* Item coordinate data *
------------
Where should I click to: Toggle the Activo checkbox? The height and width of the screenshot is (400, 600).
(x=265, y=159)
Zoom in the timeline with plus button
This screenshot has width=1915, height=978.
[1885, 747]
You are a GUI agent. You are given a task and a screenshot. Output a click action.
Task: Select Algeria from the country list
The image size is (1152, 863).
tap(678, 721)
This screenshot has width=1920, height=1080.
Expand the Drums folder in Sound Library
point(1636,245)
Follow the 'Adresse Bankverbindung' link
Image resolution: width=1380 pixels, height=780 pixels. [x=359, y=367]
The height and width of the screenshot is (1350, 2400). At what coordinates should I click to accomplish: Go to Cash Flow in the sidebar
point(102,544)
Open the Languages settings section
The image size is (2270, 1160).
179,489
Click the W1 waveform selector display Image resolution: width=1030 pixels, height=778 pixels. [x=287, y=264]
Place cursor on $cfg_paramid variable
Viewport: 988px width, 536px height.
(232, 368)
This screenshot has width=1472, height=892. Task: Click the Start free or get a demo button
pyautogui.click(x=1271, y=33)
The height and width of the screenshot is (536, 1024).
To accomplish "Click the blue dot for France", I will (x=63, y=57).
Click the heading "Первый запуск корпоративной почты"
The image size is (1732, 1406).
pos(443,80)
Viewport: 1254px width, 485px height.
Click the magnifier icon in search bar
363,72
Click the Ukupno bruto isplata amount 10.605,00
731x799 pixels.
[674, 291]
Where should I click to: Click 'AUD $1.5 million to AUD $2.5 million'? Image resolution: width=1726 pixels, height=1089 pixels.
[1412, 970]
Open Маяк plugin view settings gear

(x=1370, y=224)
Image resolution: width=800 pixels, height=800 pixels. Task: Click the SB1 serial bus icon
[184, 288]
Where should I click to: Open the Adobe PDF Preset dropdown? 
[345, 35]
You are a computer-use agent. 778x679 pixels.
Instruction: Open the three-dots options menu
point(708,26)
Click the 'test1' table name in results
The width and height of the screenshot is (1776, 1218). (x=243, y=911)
------------
Quote the items above, starting at the line that contains "Click the Ukupno" and ending after the line that contains "(x=1370, y=224)".

Click the Ukupno bruto isplata amount 10.605,00
731x799 pixels.
[674, 291]
Where should I click to: Click 'AUD $1.5 million to AUD $2.5 million'? Image resolution: width=1726 pixels, height=1089 pixels.
[1412, 970]
Open Маяк plugin view settings gear

(x=1370, y=224)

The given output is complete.